Exercise text
────────────────────────────────────────

Justice Harry Blackmun authored the unanimous opinion of the Court.

The Supreme Court affirmed the lower court’s ruling, holding that a manufacturer cannot be held liable in tort for purely economic losses resulting from a product that damages only itself. The Court reasoned that tort law is meant to protect people and property from unsafe products, not to serve as a substitute for contract law when products fail to meet expectations or require repairs.

== Significance ==
The Supreme Court’s decision in East River Steamship Corp. v. Transamerica Delaval Inc. clarified the limits of tort liability under maritime law, particularly in cases involving economic loss caused by product defects. The Court drew a clear line between tort and contract remedies, holding that when a defective product injures only itself and causes no personal injury or damage to other property, tort law does not apply. This distinction helped settle long-standing uncertainty over whether product malfunctions that result in financial loss—but no physical harm—could give rise to tort claims.

────────────────────────────────────────

Information
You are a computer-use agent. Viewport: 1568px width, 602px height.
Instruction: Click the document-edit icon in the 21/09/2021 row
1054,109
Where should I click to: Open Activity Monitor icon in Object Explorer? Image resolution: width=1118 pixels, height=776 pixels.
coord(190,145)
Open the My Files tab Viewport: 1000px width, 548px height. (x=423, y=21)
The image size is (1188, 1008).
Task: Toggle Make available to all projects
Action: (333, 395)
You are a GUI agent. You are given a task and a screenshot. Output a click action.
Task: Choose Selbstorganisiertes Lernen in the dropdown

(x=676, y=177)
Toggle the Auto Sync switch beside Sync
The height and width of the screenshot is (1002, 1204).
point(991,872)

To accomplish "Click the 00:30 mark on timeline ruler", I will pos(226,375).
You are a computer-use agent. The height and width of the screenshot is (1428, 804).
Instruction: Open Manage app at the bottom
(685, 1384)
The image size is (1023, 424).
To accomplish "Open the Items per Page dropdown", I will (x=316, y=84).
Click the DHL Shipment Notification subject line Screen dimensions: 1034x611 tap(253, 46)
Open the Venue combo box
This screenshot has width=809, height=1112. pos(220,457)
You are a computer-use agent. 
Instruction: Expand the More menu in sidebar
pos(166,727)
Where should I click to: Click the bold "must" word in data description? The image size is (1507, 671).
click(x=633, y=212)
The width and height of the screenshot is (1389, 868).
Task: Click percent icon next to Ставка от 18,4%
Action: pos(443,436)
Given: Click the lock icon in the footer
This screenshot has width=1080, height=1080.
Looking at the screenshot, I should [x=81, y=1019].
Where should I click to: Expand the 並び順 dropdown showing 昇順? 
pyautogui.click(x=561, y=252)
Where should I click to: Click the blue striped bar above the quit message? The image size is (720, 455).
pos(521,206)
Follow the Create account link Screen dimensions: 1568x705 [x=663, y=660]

────────────────────────────────────────

Prompt 1
Could you copy the East River Steamship passage word for word, starting at "The Supreme Court affirmed" and ending at "or require repairs."?
Prompt 2
Would you carry on the text about the East River Steamship ruling from the point where it stops?

Task output 1
The Supreme Court affirmed the lower court’s ruling, holding that a manufacturer cannot be held liable in tort for purely economic losses resulting from a product that damages only itself. The Court reasoned that tort law is meant to protect people and property from unsafe products, not to serve as a substitute for contract law when products fail to meet expectations or require repairs.

Task output 2
The ruling significantly influenced how courts address product liability claims in both maritime and non-maritime contexts. It has been widely cited in federal and state courts, especially in commercial litigation involving large-scale equipment failures or industrial products. Courts have relied on East River to limit tort recovery where contract law provides an adequate remedy—such as through warranties or negotiated risk allocations.

The case also reinforced a broader judicial trend of preserving the boundary between contract law's commercial expectations and tort law’s role in protecting against safety risks. It contributed to a more predictable legal environment for manufacturers and commercial buyers, and it remains a leading authority in cases involving the "economic loss rule," particularly in admiralty and products liability jurisprudence.